WORK TO BE COMPLETED => Copy out, word for word, the part of the material that starts with the line containing "Task: Click the Check image text" and runs through the end of the material, leaving out the pictures.
# START OF EXCERPTED RECORDS
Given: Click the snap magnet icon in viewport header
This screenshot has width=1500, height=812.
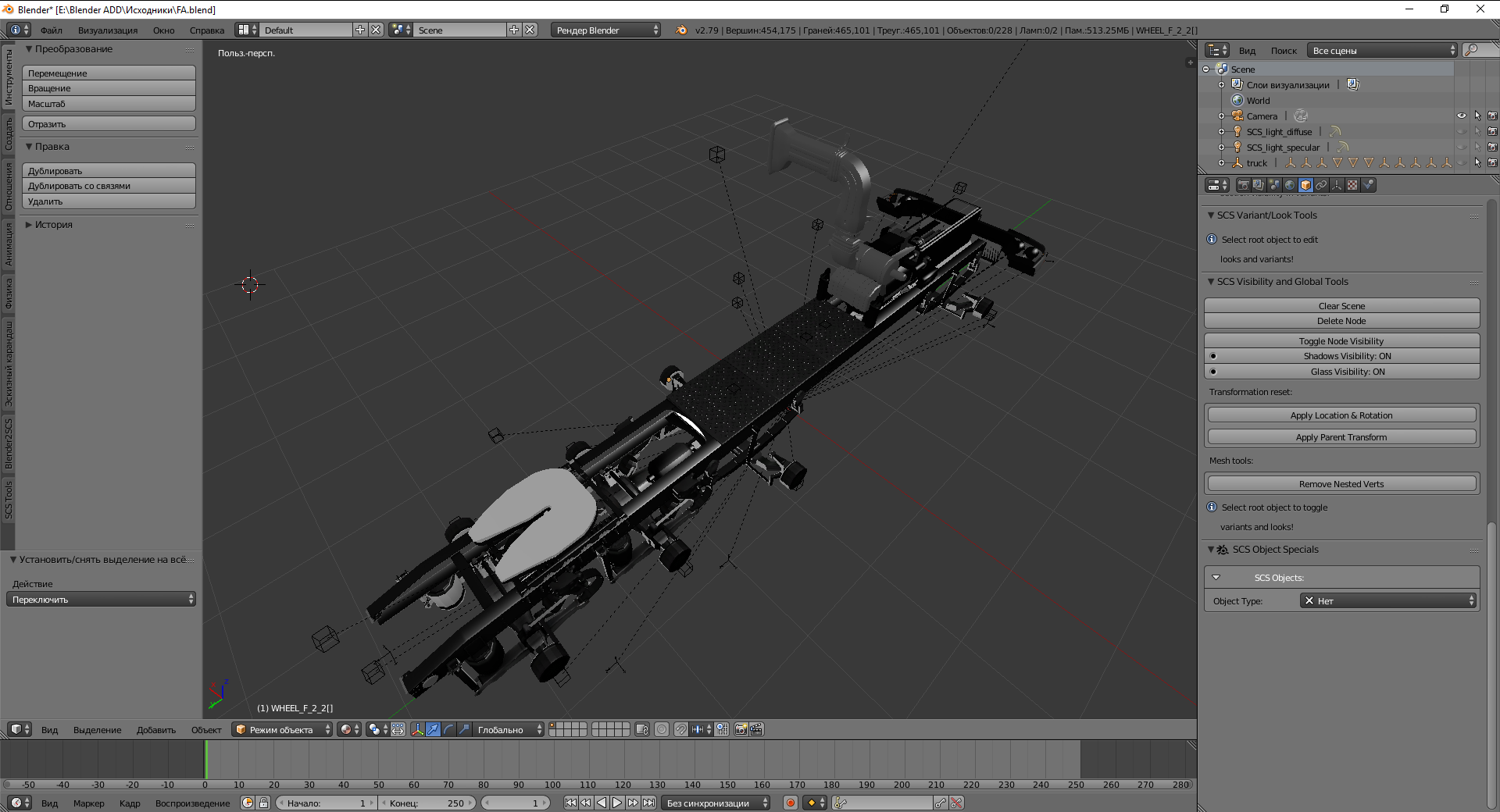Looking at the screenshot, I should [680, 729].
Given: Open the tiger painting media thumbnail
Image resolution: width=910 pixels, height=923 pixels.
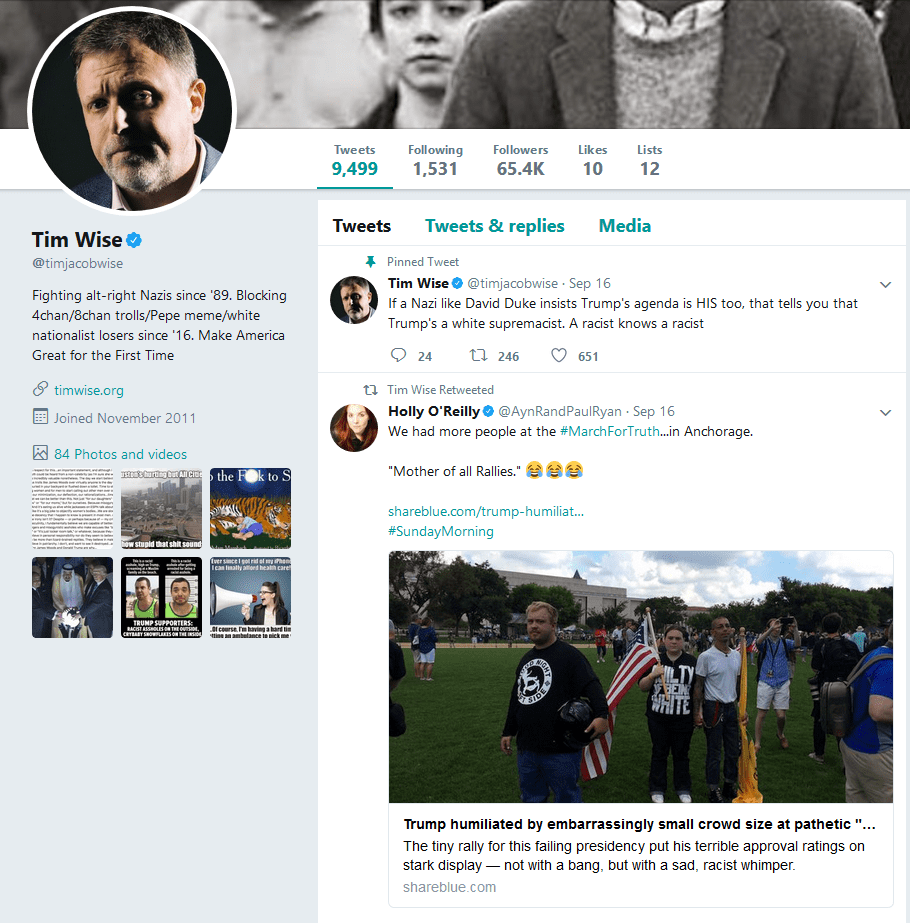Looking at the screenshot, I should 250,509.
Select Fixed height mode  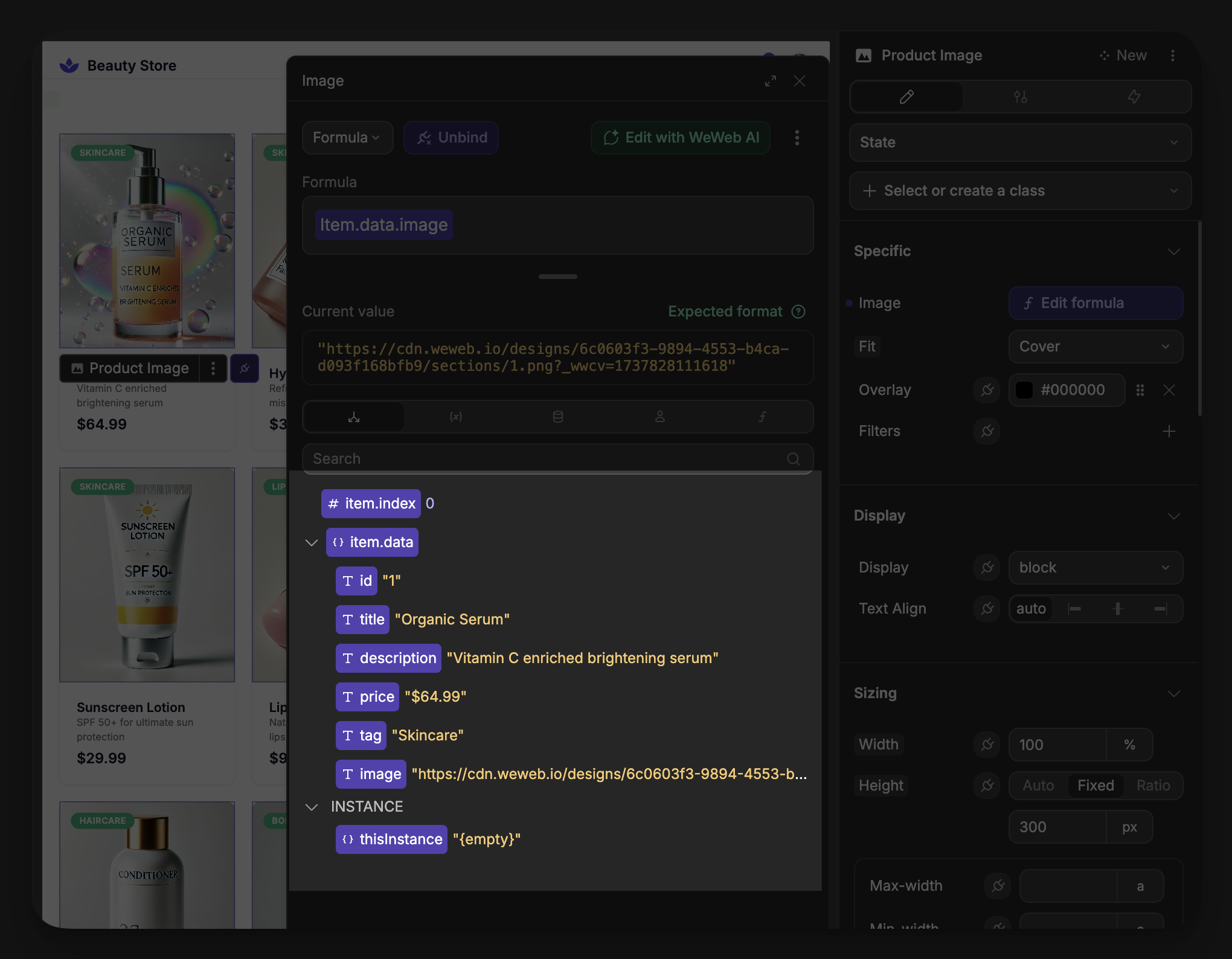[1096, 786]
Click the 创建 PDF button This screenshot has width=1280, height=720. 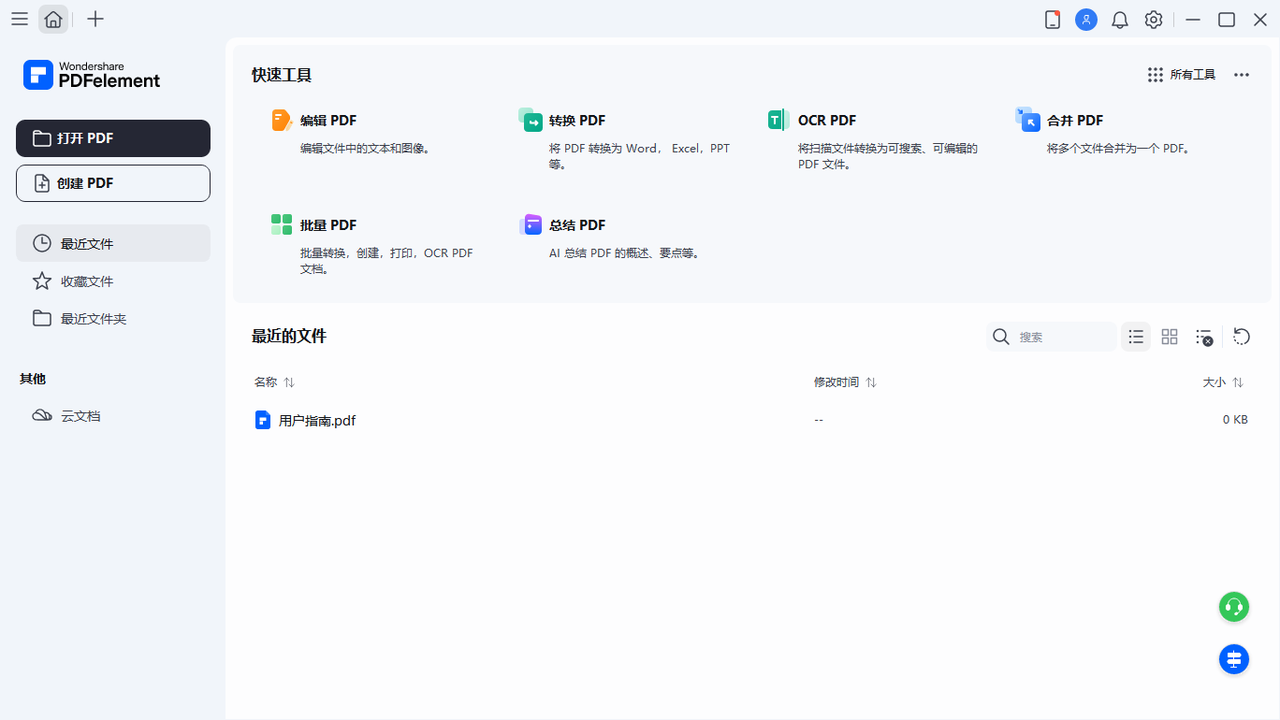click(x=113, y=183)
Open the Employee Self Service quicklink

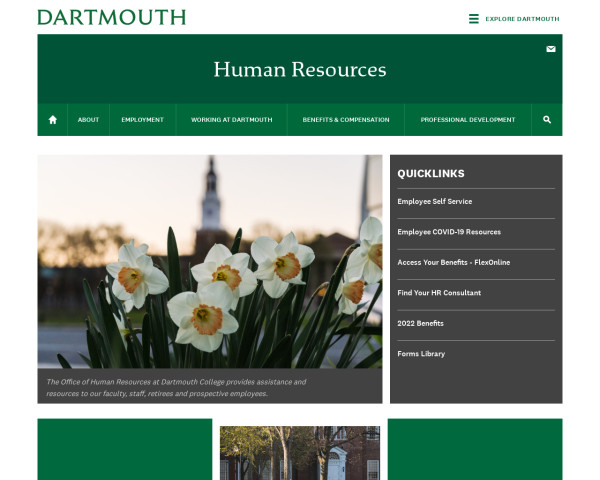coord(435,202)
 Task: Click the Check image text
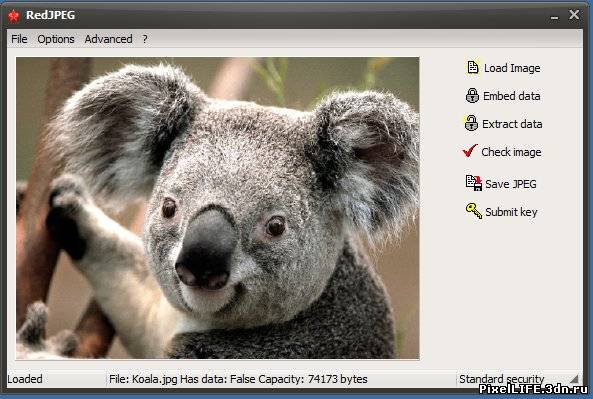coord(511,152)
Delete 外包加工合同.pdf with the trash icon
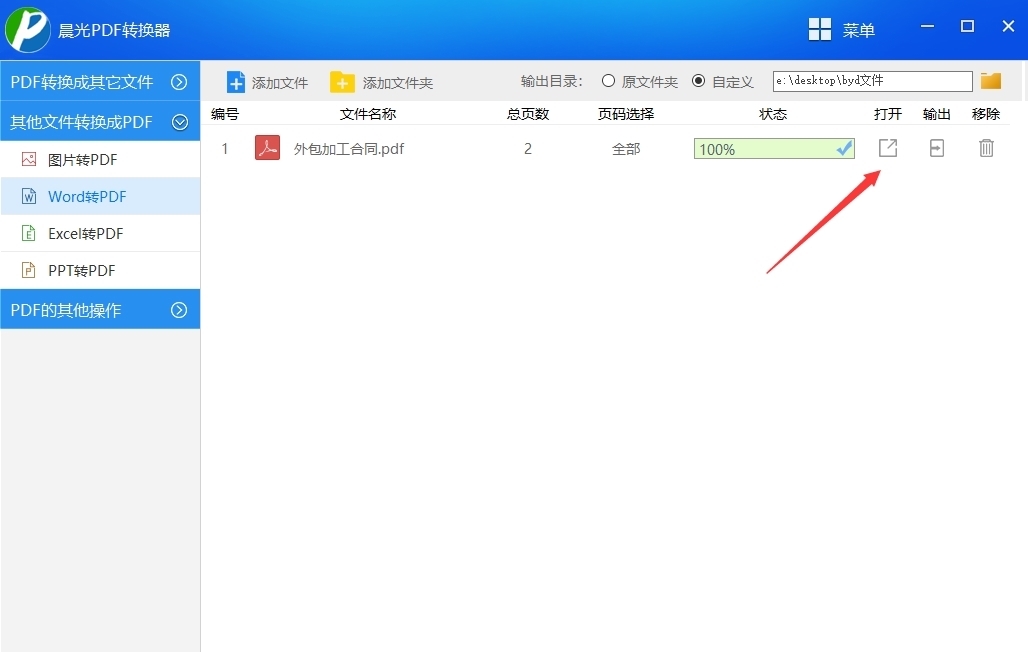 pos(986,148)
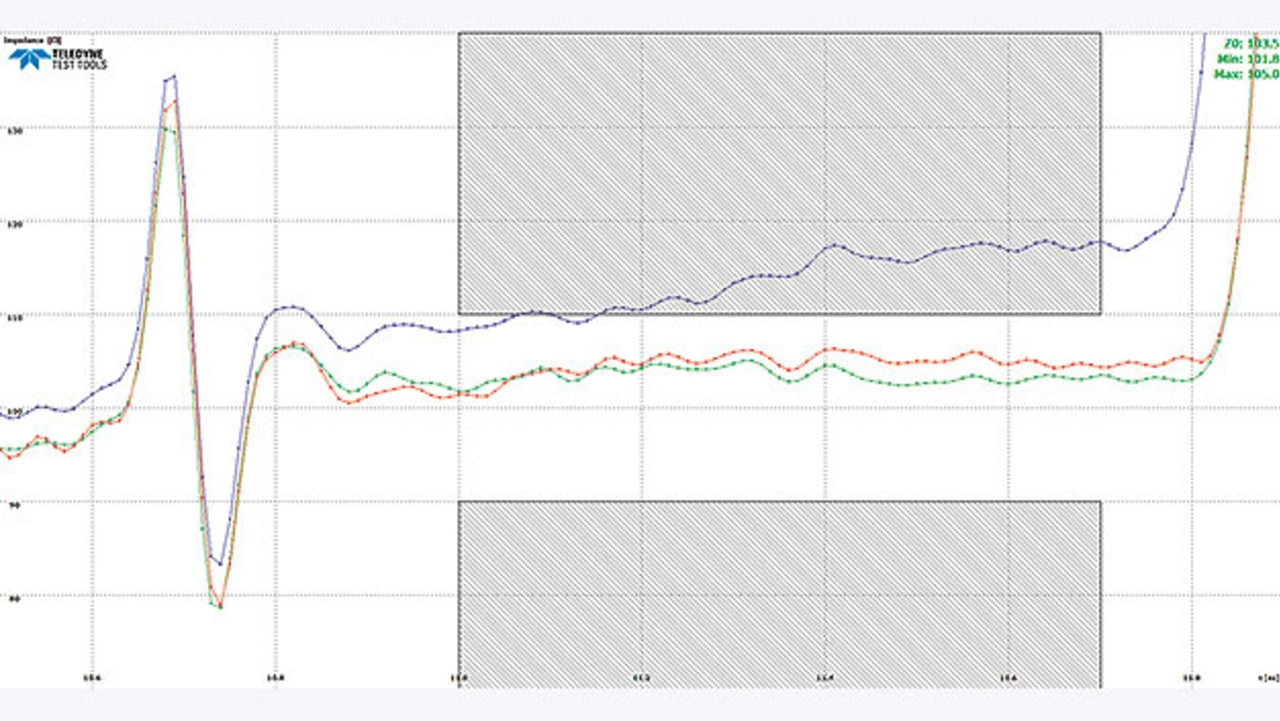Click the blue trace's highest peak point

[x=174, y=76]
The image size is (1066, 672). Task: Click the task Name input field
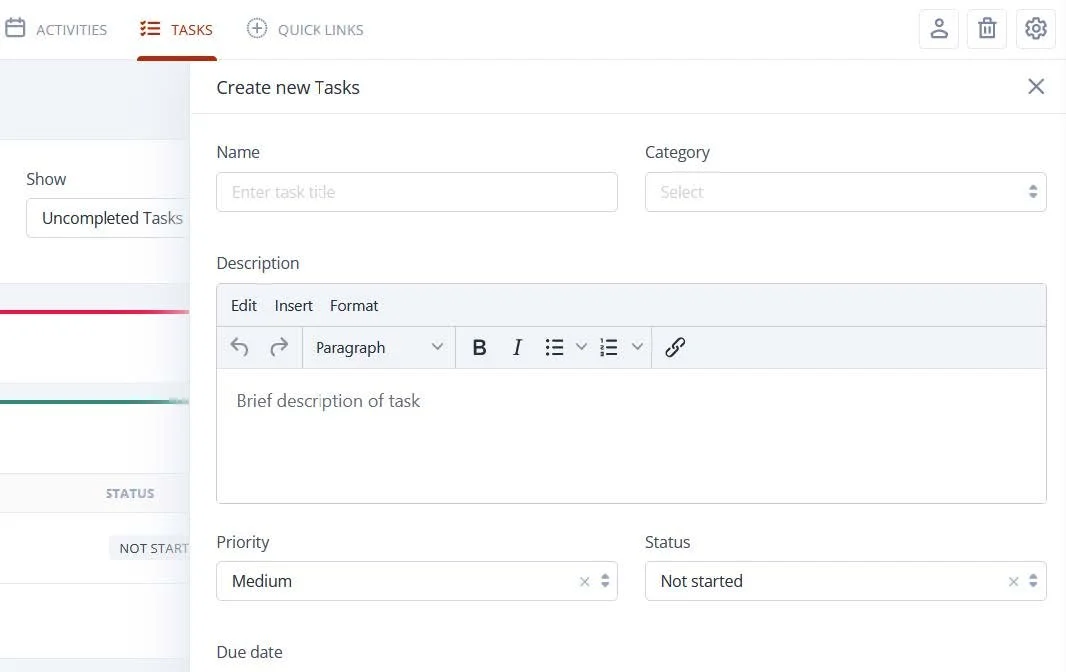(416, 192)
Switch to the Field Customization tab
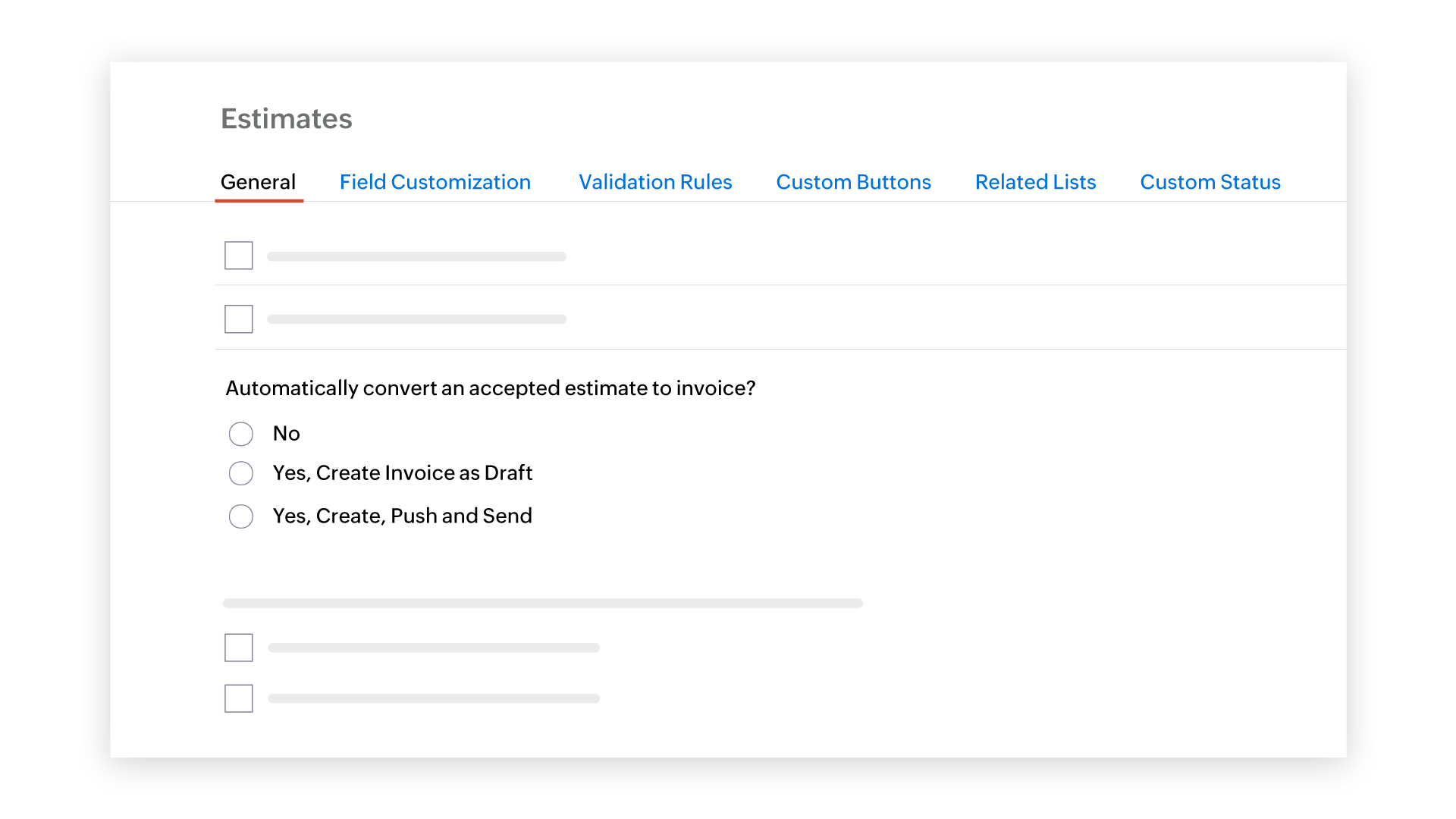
# END OF EXCERPTED RECORDS
EXPECTED OUTPUT =>
 Task: Click the Check image text
coord(511,152)
Delete 外包加工合同.pdf with the trash icon
 pos(986,148)
Click the blue trace's highest peak point

[x=174, y=76]
The image size is (1066, 672). Task: Click the task Name input field
(416, 192)
Switch to the Field Customization tab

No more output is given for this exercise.